> **Required work**
Give back the full data, unchanged and complete.

[Collected data entries]
────────
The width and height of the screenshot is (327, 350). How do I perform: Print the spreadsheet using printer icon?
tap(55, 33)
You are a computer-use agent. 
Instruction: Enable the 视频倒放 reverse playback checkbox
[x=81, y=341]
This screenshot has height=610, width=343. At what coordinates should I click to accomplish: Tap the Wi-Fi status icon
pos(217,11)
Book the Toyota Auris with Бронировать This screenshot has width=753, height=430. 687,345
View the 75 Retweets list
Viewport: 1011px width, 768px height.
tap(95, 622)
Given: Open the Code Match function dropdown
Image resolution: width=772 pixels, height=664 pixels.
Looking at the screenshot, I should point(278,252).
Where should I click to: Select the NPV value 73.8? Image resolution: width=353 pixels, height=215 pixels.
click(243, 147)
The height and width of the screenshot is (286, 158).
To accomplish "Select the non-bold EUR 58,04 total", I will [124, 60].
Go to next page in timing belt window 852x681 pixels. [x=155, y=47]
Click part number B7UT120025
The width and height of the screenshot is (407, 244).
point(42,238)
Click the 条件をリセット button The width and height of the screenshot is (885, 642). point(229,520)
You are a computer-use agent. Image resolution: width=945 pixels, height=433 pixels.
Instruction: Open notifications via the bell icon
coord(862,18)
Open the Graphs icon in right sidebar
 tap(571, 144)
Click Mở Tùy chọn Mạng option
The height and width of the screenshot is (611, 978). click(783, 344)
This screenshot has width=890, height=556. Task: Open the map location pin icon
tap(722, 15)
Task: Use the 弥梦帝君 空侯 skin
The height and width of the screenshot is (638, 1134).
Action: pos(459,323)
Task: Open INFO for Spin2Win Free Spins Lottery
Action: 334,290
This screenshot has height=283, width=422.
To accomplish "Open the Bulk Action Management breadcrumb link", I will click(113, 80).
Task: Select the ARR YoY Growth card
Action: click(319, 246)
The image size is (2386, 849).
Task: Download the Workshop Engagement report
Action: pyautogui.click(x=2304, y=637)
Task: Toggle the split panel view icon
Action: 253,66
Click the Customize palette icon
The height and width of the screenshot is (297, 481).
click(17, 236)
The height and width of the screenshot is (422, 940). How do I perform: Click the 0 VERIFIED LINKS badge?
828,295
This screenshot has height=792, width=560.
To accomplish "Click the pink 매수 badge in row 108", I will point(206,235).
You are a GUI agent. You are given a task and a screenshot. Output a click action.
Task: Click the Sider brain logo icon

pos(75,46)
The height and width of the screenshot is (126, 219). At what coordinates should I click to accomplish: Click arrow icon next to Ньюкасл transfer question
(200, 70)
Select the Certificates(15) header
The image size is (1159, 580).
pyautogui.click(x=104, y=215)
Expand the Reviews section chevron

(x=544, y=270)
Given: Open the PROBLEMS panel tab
────────
> **Task response**
The width and height of the screenshot is (327, 350). How do I perform: Print the spreadsheet using printer icon?
tap(55, 33)
You are a computer-use agent. 
Instruction: Enable the 视频倒放 reverse playback checkbox
[x=81, y=341]
This screenshot has height=610, width=343. At what coordinates should I click to accomplish: Tap the Wi-Fi status icon
pos(217,11)
Book the Toyota Auris with Бронировать This screenshot has width=753, height=430. 687,345
View the 75 Retweets list
Viewport: 1011px width, 768px height.
tap(95, 622)
Given: Open the Code Match function dropdown
Image resolution: width=772 pixels, height=664 pixels.
Looking at the screenshot, I should point(278,252).
Where should I click to: Select the NPV value 73.8? Image resolution: width=353 pixels, height=215 pixels.
click(243, 147)
The height and width of the screenshot is (286, 158).
To accomplish "Select the non-bold EUR 58,04 total", I will [124, 60].
Go to next page in timing belt window 852x681 pixels. [x=155, y=47]
Click part number B7UT120025
The width and height of the screenshot is (407, 244).
point(42,238)
Click the 条件をリセット button The width and height of the screenshot is (885, 642). point(229,520)
You are a computer-use agent. Image resolution: width=945 pixels, height=433 pixels.
Instruction: Open notifications via the bell icon
coord(862,18)
Open the Graphs icon in right sidebar
 tap(571, 144)
Click Mở Tùy chọn Mạng option
The height and width of the screenshot is (611, 978). click(783, 344)
This screenshot has width=890, height=556. Task: Open the map location pin icon
tap(722, 15)
Task: Use the 弥梦帝君 空侯 skin
The height and width of the screenshot is (638, 1134).
Action: pos(459,323)
Task: Open INFO for Spin2Win Free Spins Lottery
Action: 334,290
This screenshot has height=283, width=422.
To accomplish "Open the Bulk Action Management breadcrumb link", I will click(113, 80).
Task: Select the ARR YoY Growth card
Action: click(319, 246)
The image size is (2386, 849).
Task: Download the Workshop Engagement report
Action: pyautogui.click(x=2304, y=637)
Task: Toggle the split panel view icon
Action: 253,66
Click the Customize palette icon
The height and width of the screenshot is (297, 481).
click(17, 236)
The height and width of the screenshot is (422, 940). How do I perform: Click the 0 VERIFIED LINKS badge?
828,295
This screenshot has height=792, width=560.
To accomplish "Click the pink 매수 badge in row 108", I will point(206,235).
You are a GUI agent. You are given a task and a screenshot. Output a click action.
Task: Click the Sider brain logo icon

pos(75,46)
The height and width of the screenshot is (126, 219). At what coordinates should I click to accomplish: Click arrow icon next to Ньюкасл transfer question
(200, 70)
Select the Certificates(15) header
The image size is (1159, 580).
pyautogui.click(x=104, y=215)
Expand the Reviews section chevron

(x=544, y=270)
Given: Open the PROBLEMS panel tab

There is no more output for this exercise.